May is Allergy and Asthma month, and just like us, our pets can suffer from allergies. In fact, Dr. Cherice Roth, KeraVet Bio Advisor and Chief Medical Officer for Fuzzy, said that “We (Veterinarians) estimate that roughly 40% of pets have some type of allergy. Over half of those are going to be pets that are allergic to flea bites.”
May has been named Allergy and Asthma month for an obvious reason – for most of the United States this is a month where the pollen count is high, grass is growing, and trees and other plants begin to bloom. “We tend to see slightly more symptoms associated with spring and fall allergies primarily because pets are outside more,” shared Dr. Roth.
However, Dr. Roth warned, even seasonal allergies can last all year long and misdiagnosis can happen. “For instance, if the pet is allergic to something in each season it can look as though it’s not a seasonal allergy.

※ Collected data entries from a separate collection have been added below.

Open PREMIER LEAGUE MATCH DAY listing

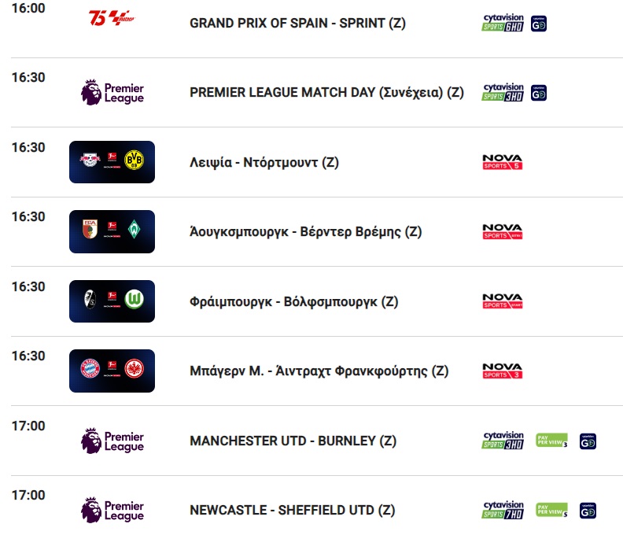pyautogui.click(x=326, y=93)
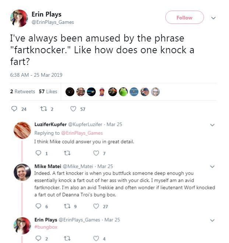Screen dimensions: 229x243
Task: Open main tweet options chevron
Action: point(213,18)
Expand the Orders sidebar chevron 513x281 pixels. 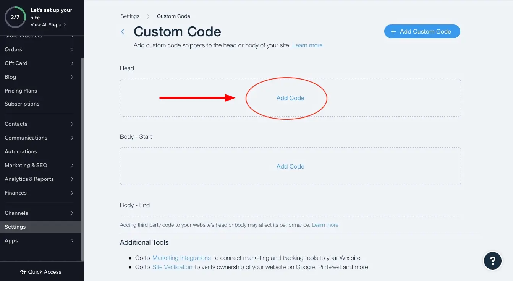(x=72, y=49)
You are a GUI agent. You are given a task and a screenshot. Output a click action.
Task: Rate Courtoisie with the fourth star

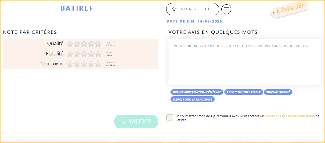pos(91,64)
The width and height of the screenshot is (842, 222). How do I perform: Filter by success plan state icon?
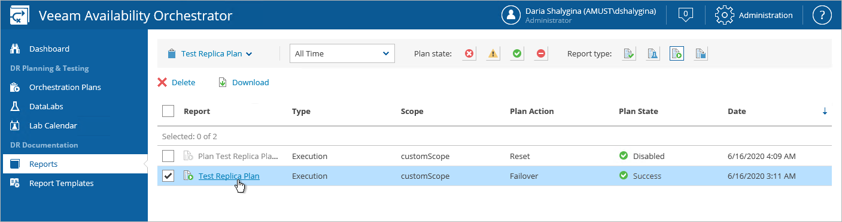pyautogui.click(x=517, y=53)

Or, in another scenario, an allergen that we consider to be a spring or fall allergen may exist all year long.”
And, while May is one of the months many of us associate with the return of our allergies, some pets can have allergies that show up more in the winter such as the dander of other animals or dust mites, which become amplified due to spending more time indoors.
When treating allergies, Dr. Roth takes into consideration a few factors including animal species and the underlying cause of the allergy. “My first step is to deduce the cause of the allergy so we can help to avoid the associated symptoms. Following that, any pet with allergies should be on year-round flea, tick, and heartworm prevention. Next, medications like Apoquel have been life-changing for both dogs and cats. As far as allergies are concerned, this has allowed us to steer away from putting pets on steroids, which can heavily impact their physiology.”
The primary benefits of medicating a pet for allergies are to increase the human-animal bond and to improve the quality of life for the pet. If you believe your pet is showing signs of allergic reactions, be sure to make an appointment with your family veterinarian right away. Have information such as changes in medication or diet and information about their home life and daily routine readily available.